## [Work required]
Please reproduce each of the items below word for word, leaving nothing out.

## [Information given]

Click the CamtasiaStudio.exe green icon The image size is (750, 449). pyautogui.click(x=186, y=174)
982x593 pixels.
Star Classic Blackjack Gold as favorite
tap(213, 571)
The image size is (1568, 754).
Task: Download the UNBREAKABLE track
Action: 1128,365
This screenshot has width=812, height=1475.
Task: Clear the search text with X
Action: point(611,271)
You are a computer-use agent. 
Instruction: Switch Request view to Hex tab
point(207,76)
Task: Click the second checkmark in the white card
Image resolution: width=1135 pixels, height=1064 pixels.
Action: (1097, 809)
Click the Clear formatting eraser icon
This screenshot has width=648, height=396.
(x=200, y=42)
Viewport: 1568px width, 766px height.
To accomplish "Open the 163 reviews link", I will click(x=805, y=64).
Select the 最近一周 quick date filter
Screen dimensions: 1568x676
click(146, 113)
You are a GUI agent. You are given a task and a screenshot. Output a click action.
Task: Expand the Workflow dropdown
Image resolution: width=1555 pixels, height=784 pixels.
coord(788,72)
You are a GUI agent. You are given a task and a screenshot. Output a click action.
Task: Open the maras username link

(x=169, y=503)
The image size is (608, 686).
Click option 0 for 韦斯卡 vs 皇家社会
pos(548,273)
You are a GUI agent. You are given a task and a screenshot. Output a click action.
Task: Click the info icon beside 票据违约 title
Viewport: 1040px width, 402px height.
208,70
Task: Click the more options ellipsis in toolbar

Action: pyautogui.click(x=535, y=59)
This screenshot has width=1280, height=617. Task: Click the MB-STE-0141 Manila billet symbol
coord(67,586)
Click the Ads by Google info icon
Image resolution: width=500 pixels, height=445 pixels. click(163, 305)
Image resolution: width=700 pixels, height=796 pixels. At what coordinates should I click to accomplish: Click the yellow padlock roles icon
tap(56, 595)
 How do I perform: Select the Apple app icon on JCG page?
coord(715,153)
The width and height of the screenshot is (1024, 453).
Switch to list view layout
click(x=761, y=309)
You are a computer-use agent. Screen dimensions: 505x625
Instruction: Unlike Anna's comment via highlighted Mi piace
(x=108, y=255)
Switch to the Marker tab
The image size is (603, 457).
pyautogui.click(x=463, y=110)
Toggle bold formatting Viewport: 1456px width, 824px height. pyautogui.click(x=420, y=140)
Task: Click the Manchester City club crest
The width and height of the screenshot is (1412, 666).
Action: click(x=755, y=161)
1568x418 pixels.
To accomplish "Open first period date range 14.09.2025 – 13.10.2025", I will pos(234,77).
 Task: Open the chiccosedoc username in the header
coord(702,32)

## [Solution for this exercise]
Click the CamtasiaStudio.exe green icon The image size is (750, 449). pyautogui.click(x=186, y=174)
982x593 pixels.
Star Classic Blackjack Gold as favorite
tap(213, 571)
The image size is (1568, 754).
Task: Download the UNBREAKABLE track
Action: 1128,365
This screenshot has width=812, height=1475.
Task: Clear the search text with X
Action: point(611,271)
You are a computer-use agent. 
Instruction: Switch Request view to Hex tab
point(207,76)
Task: Click the second checkmark in the white card
Image resolution: width=1135 pixels, height=1064 pixels.
Action: (1097, 809)
Click the Clear formatting eraser icon
This screenshot has width=648, height=396.
(x=200, y=42)
Viewport: 1568px width, 766px height.
To accomplish "Open the 163 reviews link", I will click(x=805, y=64).
Select the 最近一周 quick date filter
Screen dimensions: 1568x676
click(146, 113)
You are a GUI agent. You are given a task and a screenshot. Output a click action.
Task: Expand the Workflow dropdown
Image resolution: width=1555 pixels, height=784 pixels.
coord(788,72)
You are a GUI agent. You are given a task and a screenshot. Output a click action.
Task: Open the maras username link

(x=169, y=503)
The image size is (608, 686).
Click option 0 for 韦斯卡 vs 皇家社会
pos(548,273)
You are a GUI agent. You are given a task and a screenshot. Output a click action.
Task: Click the info icon beside 票据违约 title
Viewport: 1040px width, 402px height.
208,70
Task: Click the more options ellipsis in toolbar

Action: pyautogui.click(x=535, y=59)
This screenshot has width=1280, height=617. Task: Click the MB-STE-0141 Manila billet symbol
coord(67,586)
Click the Ads by Google info icon
Image resolution: width=500 pixels, height=445 pixels. click(163, 305)
Image resolution: width=700 pixels, height=796 pixels. At what coordinates should I click to accomplish: Click the yellow padlock roles icon
tap(56, 595)
 How do I perform: Select the Apple app icon on JCG page?
coord(715,153)
The width and height of the screenshot is (1024, 453).
Switch to list view layout
click(x=761, y=309)
You are a computer-use agent. Screen dimensions: 505x625
Instruction: Unlike Anna's comment via highlighted Mi piace
(x=108, y=255)
Switch to the Marker tab
The image size is (603, 457).
pyautogui.click(x=463, y=110)
Toggle bold formatting Viewport: 1456px width, 824px height. pyautogui.click(x=420, y=140)
Task: Click the Manchester City club crest
The width and height of the screenshot is (1412, 666).
Action: click(x=755, y=161)
1568x418 pixels.
To accomplish "Open first period date range 14.09.2025 – 13.10.2025", I will pos(234,77).
 Task: Open the chiccosedoc username in the header
coord(702,32)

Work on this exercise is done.